From the Series “World Class: Mexican Wine and the Hands who Make it”
Photos: Enrico Bellomo/Brenda Storch
I became fascinated by Valle de Guadalupe’s cuisine while following the recent opening of Lozhka Bistrot, a partnership between Pasión Biba’s Abel Bibayoff and celebrated chef José Bossuet. It was not until I spoke with Chef that I realized this prosperous little town, barely two hours south of San Diego, had been colonized by a group of Eastern European immigrants known as Molokans. In the early 1900s, fifty Molokan families fleeing from the Russian Orthodox Church sought refuge in this idyllic town. Serendipitously, while the Mexican government granted the colonizers permission to establish themselves and to own land, the story of Mexican wine found a way to not “die on the vine.”
Aside from tending to grapes and making wine, the new settlers introduced commodities that included geese, beehives, grains, cooking and farming techniques. Molokans forever changed the phenotype of Valle de Guadalupe, including its gastronomy.
Lozhka Bistrot is a brilliant, almost poetic summary of what this town is about- a contemporary, singular take on double the fusion (novo-Hispanic cuisine with Russian influences) where dual identities abound. Visitors of Valle de Guadalupe will be equally delighted with airy Molokan bread, and pan dulce.
At Lozhka, for example, I had the most memorable duck enmoladas. Bossuet explained the protein is a nod to the use of geese favored by Molokan settlers, replacing the more traditional use of chicken in this dish. If you visit Lozhka, Chef recommends pairing this glorious plate with Pasión Biba’s Zinfandel 2010.
During my stay, I heard the story of a lady who makes tamales out of Varenyky dough. I could not confirm whether or not this is just an urban legend, but after all, this is Mexico. Here, anything is possible.
Among a host of delicacies that words will only fall short to describe, I was treated to the most unforgettable compote made with yellow watermelons and freshly-picked tomatoes.
Farm-to-table is Valle de Guadalupe’s bread and butter. Many of the vineyard owners have partnered with well-renowned chefs to offer a complete culinary experience.

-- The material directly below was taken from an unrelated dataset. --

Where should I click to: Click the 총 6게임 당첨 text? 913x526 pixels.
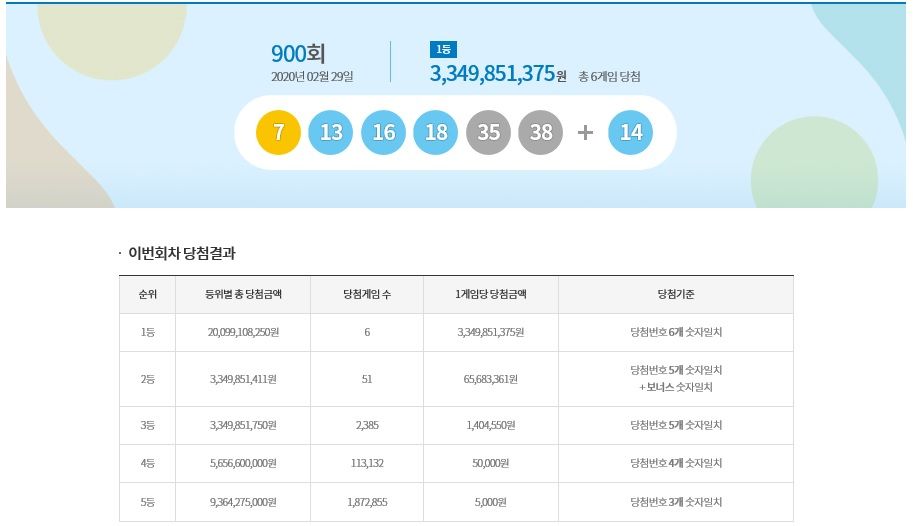pyautogui.click(x=609, y=77)
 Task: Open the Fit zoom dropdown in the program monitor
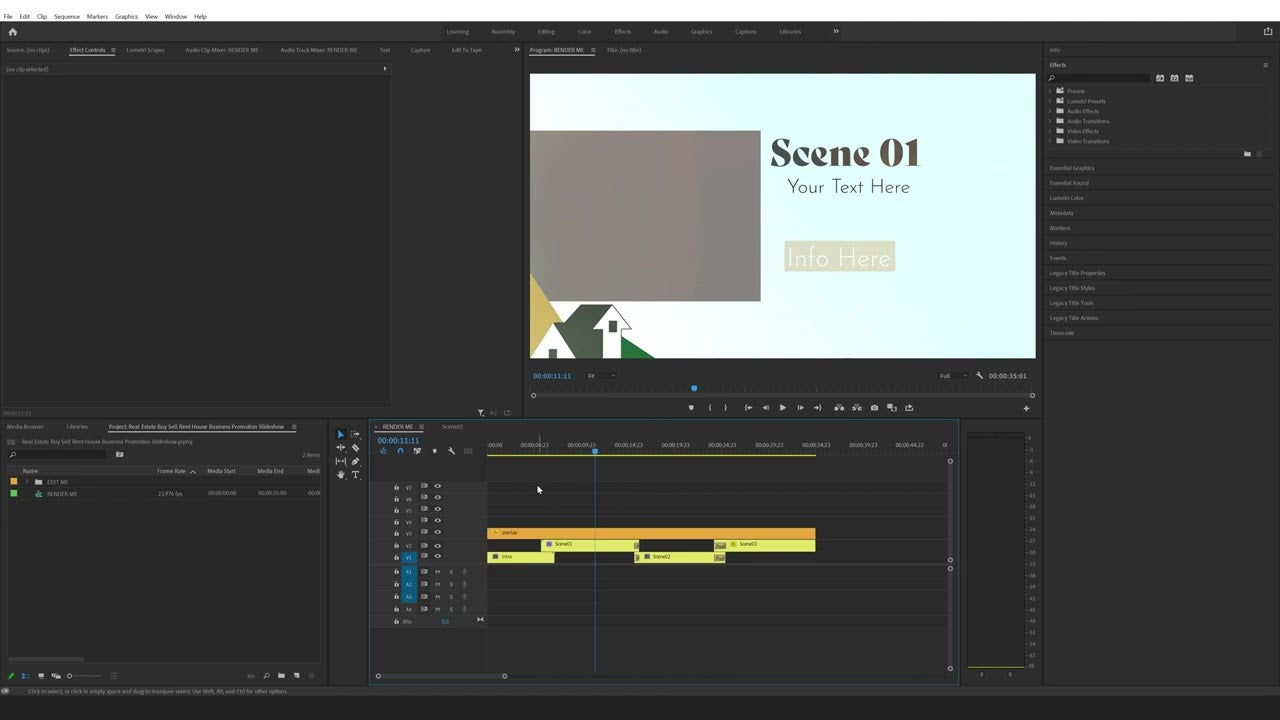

Thanks to this effort, the collection of elevated eateries in this area is a true gem.
Past and future juxtapose in every detail- Lozhka means ‘spoon’ in Russian and the name of the restaurant is an homage to Abel Bibayoff’s grandfather Alexei, one of the Molokan founders of this town. In the halls of the family’s small museum, where handmade ‘loshkas‘ lie close to a few samovars, we see the next generation of Bibayoffs happily sleeping in a baby carriage.
It is very clear that tradition is a lifestyle for the Bibayoff family- it is tangible matter. It is alive. Viva.
After having the good fortune to be guided (by none other than Abel Bibayoff himself) through the process in which vines are coaxed into grapes and then turned into wine, the name of his label, “Pasión Biba” resonates. This play on words, which phonetically means “live passion”, says it all.
There are years of character, generational zeal and know-how in his wine. Each drop is nurtured, loved, intimately known. If it were possible, each would have a name that over and over again, would translate into ‘passion’. In every drop, Pasión Biba.